The latest issue of Fortune magazine devotes a full eight pages to explaining how U.S. Senate Minority Leader Mitch McConnell of Kentucky “is fighting to bring back the grand old Grand Old Party.”

If McConnell can fend off his conservative challenger on May 20, guide four of his fellow incumbents through a thicket of Tea Party primary challenges, and survive the November election — a difficult hat trick — he is likely to emerge as the one Washington Republican who can return the Grand Old Party to the grand old political center and put an end to Tea Party extremism.

“Anybody around town who’d like to have a more pro-business, pro-free enterprise government, the only thing they can do about that between now and 2016 is change the Senate,” McConnell says. “Because the one thing virtually every Republican has in common from Maine to Texas is that we are essentially the party of the private sector.”

To hear the McConnell camp tell it, victory would give the senator the chance to forge a new Republican vision — to finally offer those much-promised legislative proposals for economic growth and reform that the party has so far been unwilling or unable to unite around. Defeat, on the other hand, would extend the muddle of the GOP’s internal squabbling and diminish its presidential hopes in 2016 and beyond.

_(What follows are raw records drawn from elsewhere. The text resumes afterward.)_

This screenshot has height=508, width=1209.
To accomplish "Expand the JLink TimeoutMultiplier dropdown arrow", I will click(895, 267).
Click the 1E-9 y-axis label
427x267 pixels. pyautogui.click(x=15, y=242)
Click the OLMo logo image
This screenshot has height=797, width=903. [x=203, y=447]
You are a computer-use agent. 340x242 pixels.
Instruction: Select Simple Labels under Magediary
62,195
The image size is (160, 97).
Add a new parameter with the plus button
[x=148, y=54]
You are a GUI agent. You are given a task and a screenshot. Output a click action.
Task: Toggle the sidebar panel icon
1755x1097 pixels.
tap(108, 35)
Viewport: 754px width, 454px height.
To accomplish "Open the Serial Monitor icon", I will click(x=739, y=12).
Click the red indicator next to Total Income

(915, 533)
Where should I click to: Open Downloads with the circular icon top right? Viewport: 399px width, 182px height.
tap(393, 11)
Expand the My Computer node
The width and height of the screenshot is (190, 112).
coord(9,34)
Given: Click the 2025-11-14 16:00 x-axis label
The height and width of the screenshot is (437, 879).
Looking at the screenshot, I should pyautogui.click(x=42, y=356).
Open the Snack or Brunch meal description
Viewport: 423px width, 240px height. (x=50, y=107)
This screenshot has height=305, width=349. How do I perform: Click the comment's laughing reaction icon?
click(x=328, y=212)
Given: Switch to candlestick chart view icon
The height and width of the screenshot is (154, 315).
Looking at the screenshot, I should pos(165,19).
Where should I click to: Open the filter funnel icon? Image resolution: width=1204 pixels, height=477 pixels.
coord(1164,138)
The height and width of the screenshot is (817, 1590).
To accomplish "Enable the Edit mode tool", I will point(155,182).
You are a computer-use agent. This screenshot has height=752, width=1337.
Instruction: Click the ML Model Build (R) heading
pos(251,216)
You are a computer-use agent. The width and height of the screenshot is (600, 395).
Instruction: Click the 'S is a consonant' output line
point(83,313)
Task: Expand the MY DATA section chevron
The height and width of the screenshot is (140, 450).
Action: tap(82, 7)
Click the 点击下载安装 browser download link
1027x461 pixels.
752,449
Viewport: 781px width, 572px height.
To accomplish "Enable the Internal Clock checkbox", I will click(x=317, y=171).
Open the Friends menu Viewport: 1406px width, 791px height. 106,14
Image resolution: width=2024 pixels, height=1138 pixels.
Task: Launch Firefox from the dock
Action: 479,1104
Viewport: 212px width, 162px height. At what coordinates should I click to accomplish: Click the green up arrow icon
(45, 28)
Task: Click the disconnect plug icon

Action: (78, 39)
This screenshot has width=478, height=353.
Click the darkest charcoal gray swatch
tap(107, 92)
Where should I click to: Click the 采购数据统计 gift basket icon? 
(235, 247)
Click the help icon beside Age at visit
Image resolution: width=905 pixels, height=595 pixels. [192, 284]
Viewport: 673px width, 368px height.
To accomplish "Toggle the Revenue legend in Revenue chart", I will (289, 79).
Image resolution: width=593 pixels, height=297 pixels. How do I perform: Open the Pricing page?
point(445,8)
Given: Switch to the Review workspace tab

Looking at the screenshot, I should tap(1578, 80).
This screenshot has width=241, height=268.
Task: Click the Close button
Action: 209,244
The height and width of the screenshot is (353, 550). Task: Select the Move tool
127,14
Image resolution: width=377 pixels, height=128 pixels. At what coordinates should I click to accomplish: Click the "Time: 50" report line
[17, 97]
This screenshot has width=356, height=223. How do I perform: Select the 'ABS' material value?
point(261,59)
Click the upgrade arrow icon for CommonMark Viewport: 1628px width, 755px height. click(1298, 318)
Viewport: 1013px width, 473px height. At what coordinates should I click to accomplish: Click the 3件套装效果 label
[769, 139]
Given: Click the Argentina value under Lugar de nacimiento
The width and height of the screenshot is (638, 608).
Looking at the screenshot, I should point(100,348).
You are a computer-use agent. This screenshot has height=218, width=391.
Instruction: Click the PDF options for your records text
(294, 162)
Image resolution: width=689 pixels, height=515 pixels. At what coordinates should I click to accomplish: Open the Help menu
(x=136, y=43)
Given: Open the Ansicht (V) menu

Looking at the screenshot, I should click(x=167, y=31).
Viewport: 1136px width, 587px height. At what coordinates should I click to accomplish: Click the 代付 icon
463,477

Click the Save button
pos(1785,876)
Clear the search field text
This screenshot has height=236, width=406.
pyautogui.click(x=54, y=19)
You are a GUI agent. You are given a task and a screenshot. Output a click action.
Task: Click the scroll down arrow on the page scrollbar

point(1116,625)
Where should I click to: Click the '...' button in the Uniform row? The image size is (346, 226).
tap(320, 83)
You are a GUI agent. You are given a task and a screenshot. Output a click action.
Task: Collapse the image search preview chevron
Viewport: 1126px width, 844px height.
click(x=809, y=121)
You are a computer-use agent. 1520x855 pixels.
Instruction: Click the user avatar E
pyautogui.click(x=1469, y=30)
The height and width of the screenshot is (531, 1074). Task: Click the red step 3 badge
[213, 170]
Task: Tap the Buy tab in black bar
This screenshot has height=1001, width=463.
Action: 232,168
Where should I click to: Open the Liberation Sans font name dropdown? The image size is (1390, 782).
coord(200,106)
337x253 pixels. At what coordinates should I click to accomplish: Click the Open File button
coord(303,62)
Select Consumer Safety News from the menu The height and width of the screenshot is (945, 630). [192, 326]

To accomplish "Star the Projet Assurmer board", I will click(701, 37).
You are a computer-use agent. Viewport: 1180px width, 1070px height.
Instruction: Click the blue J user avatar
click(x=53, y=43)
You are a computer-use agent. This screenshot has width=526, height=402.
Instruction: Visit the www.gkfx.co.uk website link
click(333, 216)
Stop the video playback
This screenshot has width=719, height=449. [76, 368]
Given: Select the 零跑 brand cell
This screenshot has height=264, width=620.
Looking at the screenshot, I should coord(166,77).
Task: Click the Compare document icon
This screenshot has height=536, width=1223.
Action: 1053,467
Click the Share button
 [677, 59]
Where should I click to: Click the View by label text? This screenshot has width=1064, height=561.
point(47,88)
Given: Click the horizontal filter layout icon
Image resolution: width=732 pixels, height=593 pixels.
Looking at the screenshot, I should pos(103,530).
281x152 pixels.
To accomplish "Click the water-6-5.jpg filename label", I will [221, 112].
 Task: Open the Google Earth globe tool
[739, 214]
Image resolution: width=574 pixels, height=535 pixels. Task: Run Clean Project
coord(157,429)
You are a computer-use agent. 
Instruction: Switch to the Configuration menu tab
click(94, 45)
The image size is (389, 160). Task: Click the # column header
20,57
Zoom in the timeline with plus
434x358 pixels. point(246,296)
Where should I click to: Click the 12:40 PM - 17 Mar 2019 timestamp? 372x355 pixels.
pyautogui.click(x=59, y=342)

The fact — how do we put this? — that McConnell is not naturally groomed for human contact makes this battle for the soul of the Republican Party all the harder to win. He is better suited for cloakroom fencing than campaign glad-handing and soaring rhetoric. And he’s awkward on the stump, shrugging off the retail exertions most voters expect of their pols. …

… Of all the people who think McConnell can pull off a win, though, no one is more of a true believer than McConnell himself. As he once told an associate, “It’s amazing what you can do when your back’s against the wall.”